> **Your goal**
With pictures removed, the data below should be returned exactly.

[Dataset entries]
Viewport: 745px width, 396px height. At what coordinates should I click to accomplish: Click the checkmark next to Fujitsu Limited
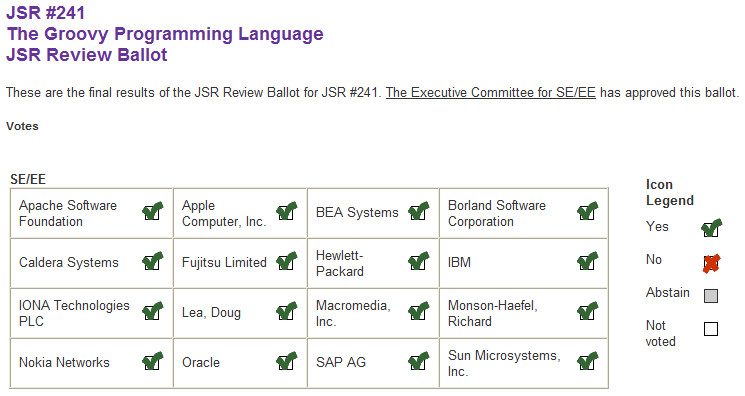[287, 261]
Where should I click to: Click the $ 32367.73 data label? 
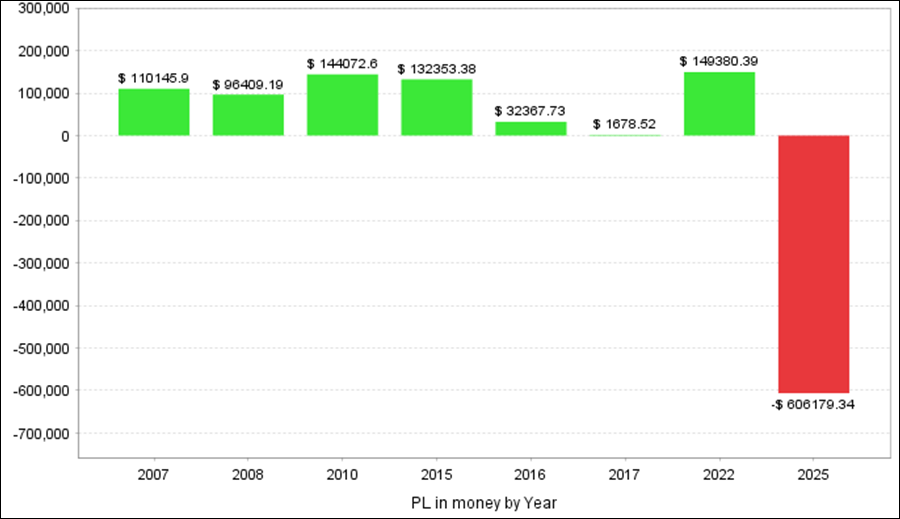click(x=531, y=111)
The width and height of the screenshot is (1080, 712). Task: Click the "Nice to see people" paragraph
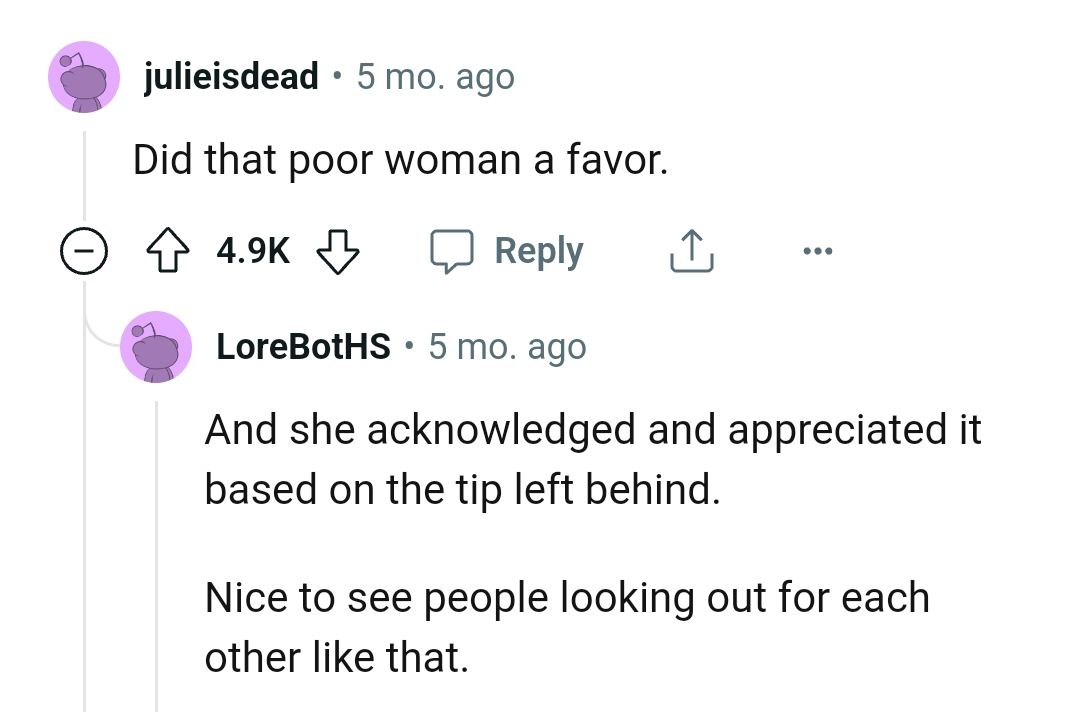click(567, 627)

> **Task answer**
Viewport: 745px width, 396px height. At what coordinates should I click to accomplish: Click the checkmark next to Fujitsu Limited
[287, 261]
Where should I click to: Click the $ 32367.73 data label? 
click(x=531, y=111)
The width and height of the screenshot is (1080, 712). Task: Click the "Nice to see people" paragraph
click(567, 627)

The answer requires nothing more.